(Saved entries)
________________
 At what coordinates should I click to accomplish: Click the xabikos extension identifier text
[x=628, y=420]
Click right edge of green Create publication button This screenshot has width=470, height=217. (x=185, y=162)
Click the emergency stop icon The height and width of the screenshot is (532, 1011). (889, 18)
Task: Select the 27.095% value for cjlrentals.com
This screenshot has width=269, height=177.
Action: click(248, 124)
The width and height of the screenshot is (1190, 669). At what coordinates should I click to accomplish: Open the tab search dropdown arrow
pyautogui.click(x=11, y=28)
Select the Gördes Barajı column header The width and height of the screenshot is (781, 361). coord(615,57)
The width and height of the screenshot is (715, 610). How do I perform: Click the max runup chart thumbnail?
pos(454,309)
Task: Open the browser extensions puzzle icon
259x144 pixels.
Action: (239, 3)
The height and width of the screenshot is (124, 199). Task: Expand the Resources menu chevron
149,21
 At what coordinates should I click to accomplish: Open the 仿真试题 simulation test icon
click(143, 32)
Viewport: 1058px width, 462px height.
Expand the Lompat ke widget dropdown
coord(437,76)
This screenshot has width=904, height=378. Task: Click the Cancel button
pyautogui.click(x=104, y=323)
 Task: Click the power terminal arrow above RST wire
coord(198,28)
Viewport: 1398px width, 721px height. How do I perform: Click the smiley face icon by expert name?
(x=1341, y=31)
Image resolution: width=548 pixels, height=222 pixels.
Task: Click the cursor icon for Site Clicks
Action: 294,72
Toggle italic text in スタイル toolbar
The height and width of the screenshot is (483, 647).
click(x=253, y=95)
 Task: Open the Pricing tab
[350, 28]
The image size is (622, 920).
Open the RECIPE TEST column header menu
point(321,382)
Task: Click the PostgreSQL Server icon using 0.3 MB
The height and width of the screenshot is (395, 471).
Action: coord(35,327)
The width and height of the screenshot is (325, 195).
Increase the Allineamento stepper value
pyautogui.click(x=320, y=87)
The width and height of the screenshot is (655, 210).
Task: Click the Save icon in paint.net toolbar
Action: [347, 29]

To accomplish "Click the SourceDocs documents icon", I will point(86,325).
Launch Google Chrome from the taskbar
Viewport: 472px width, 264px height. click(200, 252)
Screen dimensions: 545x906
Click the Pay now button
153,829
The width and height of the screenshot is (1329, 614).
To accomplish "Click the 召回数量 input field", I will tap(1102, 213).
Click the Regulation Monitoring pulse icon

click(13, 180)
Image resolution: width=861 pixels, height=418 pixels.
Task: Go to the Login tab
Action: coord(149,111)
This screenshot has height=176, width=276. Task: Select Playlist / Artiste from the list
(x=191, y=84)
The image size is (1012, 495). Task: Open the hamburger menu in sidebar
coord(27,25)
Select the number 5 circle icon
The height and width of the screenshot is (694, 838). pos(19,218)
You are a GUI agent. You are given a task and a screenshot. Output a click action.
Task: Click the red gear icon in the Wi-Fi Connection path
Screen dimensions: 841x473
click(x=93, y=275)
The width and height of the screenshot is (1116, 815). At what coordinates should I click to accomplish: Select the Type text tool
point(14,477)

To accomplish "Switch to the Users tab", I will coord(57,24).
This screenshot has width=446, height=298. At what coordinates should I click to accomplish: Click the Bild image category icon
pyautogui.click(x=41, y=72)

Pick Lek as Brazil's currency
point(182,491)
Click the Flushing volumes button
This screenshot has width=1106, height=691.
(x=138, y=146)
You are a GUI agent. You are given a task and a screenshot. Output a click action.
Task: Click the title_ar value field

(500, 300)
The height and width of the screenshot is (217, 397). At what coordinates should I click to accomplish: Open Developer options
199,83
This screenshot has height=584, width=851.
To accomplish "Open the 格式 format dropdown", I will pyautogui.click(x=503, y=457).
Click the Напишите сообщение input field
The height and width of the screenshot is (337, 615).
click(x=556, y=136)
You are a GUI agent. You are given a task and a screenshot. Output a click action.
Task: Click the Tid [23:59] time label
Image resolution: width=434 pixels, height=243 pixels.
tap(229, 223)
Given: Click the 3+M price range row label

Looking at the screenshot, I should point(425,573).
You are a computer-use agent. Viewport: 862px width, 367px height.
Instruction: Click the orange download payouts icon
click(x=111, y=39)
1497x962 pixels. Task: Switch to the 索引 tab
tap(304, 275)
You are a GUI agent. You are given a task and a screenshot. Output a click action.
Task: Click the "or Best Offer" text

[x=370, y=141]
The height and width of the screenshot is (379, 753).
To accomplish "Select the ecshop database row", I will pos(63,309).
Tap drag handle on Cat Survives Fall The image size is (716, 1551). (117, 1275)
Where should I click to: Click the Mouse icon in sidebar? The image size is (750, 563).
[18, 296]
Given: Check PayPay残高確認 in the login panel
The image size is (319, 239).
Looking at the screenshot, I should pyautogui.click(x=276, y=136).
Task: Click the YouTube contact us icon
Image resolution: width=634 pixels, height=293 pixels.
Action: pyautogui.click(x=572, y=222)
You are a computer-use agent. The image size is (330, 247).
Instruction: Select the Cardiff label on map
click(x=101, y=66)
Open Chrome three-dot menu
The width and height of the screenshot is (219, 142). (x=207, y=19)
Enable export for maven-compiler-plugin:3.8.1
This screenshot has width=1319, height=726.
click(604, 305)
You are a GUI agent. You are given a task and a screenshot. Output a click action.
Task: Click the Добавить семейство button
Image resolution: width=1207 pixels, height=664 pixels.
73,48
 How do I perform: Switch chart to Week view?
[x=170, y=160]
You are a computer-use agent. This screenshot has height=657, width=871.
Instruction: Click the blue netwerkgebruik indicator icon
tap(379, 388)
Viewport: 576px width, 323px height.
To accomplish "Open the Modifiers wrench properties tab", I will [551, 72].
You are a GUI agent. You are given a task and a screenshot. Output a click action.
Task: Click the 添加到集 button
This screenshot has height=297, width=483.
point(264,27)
________________
> **Work request**
Would you repeat each line above exactly as it stands?

> **Your response**
 At what coordinates should I click to accomplish: Click the xabikos extension identifier text
[x=628, y=420]
Click right edge of green Create publication button This screenshot has width=470, height=217. (x=185, y=162)
Click the emergency stop icon The height and width of the screenshot is (532, 1011). (889, 18)
Task: Select the 27.095% value for cjlrentals.com
This screenshot has width=269, height=177.
Action: click(248, 124)
The width and height of the screenshot is (1190, 669). At what coordinates should I click to accomplish: Open the tab search dropdown arrow
pyautogui.click(x=11, y=28)
Select the Gördes Barajı column header The width and height of the screenshot is (781, 361). coord(615,57)
The width and height of the screenshot is (715, 610). How do I perform: Click the max runup chart thumbnail?
pos(454,309)
Task: Open the browser extensions puzzle icon
259x144 pixels.
Action: (239, 3)
The height and width of the screenshot is (124, 199). Task: Expand the Resources menu chevron
149,21
 At what coordinates should I click to accomplish: Open the 仿真试题 simulation test icon
click(143, 32)
Viewport: 1058px width, 462px height.
Expand the Lompat ke widget dropdown
coord(437,76)
This screenshot has width=904, height=378. Task: Click the Cancel button
pyautogui.click(x=104, y=323)
 Task: Click the power terminal arrow above RST wire
coord(198,28)
Viewport: 1398px width, 721px height. How do I perform: Click the smiley face icon by expert name?
(x=1341, y=31)
Image resolution: width=548 pixels, height=222 pixels.
Task: Click the cursor icon for Site Clicks
Action: 294,72
Toggle italic text in スタイル toolbar
The height and width of the screenshot is (483, 647).
click(x=253, y=95)
 Task: Open the Pricing tab
[350, 28]
The image size is (622, 920).
Open the RECIPE TEST column header menu
point(321,382)
Task: Click the PostgreSQL Server icon using 0.3 MB
The height and width of the screenshot is (395, 471).
Action: coord(35,327)
The width and height of the screenshot is (325, 195).
Increase the Allineamento stepper value
pyautogui.click(x=320, y=87)
The width and height of the screenshot is (655, 210).
Task: Click the Save icon in paint.net toolbar
Action: [347, 29]

To accomplish "Click the SourceDocs documents icon", I will point(86,325).
Launch Google Chrome from the taskbar
Viewport: 472px width, 264px height. click(200, 252)
Screen dimensions: 545x906
Click the Pay now button
153,829
The width and height of the screenshot is (1329, 614).
To accomplish "Click the 召回数量 input field", I will tap(1102, 213).
Click the Regulation Monitoring pulse icon

click(13, 180)
Image resolution: width=861 pixels, height=418 pixels.
Task: Go to the Login tab
Action: coord(149,111)
This screenshot has height=176, width=276. Task: Select Playlist / Artiste from the list
(x=191, y=84)
The image size is (1012, 495). Task: Open the hamburger menu in sidebar
coord(27,25)
Select the number 5 circle icon
The height and width of the screenshot is (694, 838). pos(19,218)
You are a GUI agent. You are given a task and a screenshot. Output a click action.
Task: Click the red gear icon in the Wi-Fi Connection path
Screen dimensions: 841x473
click(x=93, y=275)
The width and height of the screenshot is (1116, 815). At what coordinates should I click to accomplish: Select the Type text tool
point(14,477)

To accomplish "Switch to the Users tab", I will coord(57,24).
This screenshot has width=446, height=298. At what coordinates should I click to accomplish: Click the Bild image category icon
pyautogui.click(x=41, y=72)

Pick Lek as Brazil's currency
point(182,491)
Click the Flushing volumes button
This screenshot has width=1106, height=691.
(x=138, y=146)
You are a GUI agent. You are given a task and a screenshot. Output a click action.
Task: Click the title_ar value field

(500, 300)
The height and width of the screenshot is (217, 397). At what coordinates should I click to accomplish: Open Developer options
199,83
This screenshot has height=584, width=851.
To accomplish "Open the 格式 format dropdown", I will pyautogui.click(x=503, y=457).
Click the Напишите сообщение input field
The height and width of the screenshot is (337, 615).
click(x=556, y=136)
You are a GUI agent. You are given a task and a screenshot. Output a click action.
Task: Click the Tid [23:59] time label
Image resolution: width=434 pixels, height=243 pixels.
tap(229, 223)
Given: Click the 3+M price range row label

Looking at the screenshot, I should point(425,573).
You are a computer-use agent. Viewport: 862px width, 367px height.
Instruction: Click the orange download payouts icon
click(x=111, y=39)
1497x962 pixels. Task: Switch to the 索引 tab
tap(304, 275)
You are a GUI agent. You are given a task and a screenshot. Output a click action.
Task: Click the "or Best Offer" text

[x=370, y=141]
The height and width of the screenshot is (379, 753).
To accomplish "Select the ecshop database row", I will pos(63,309).
Tap drag handle on Cat Survives Fall The image size is (716, 1551). (117, 1275)
Where should I click to: Click the Mouse icon in sidebar? The image size is (750, 563).
[18, 296]
Given: Check PayPay残高確認 in the login panel
The image size is (319, 239).
Looking at the screenshot, I should pyautogui.click(x=276, y=136).
Task: Click the YouTube contact us icon
Image resolution: width=634 pixels, height=293 pixels.
Action: pyautogui.click(x=572, y=222)
You are a computer-use agent. The image size is (330, 247).
Instruction: Select the Cardiff label on map
click(x=101, y=66)
Open Chrome three-dot menu
The width and height of the screenshot is (219, 142). (x=207, y=19)
Enable export for maven-compiler-plugin:3.8.1
This screenshot has width=1319, height=726.
click(604, 305)
You are a GUI agent. You are given a task and a screenshot. Output a click action.
Task: Click the Добавить семейство button
Image resolution: width=1207 pixels, height=664 pixels.
73,48
 How do I perform: Switch chart to Week view?
[x=170, y=160]
You are a computer-use agent. This screenshot has height=657, width=871.
Instruction: Click the blue netwerkgebruik indicator icon
tap(379, 388)
Viewport: 576px width, 323px height.
To accomplish "Open the Modifiers wrench properties tab", I will [551, 72].
You are a GUI agent. You are given a task and a screenshot. Output a click action.
Task: Click the 添加到集 button
This screenshot has height=297, width=483.
point(264,27)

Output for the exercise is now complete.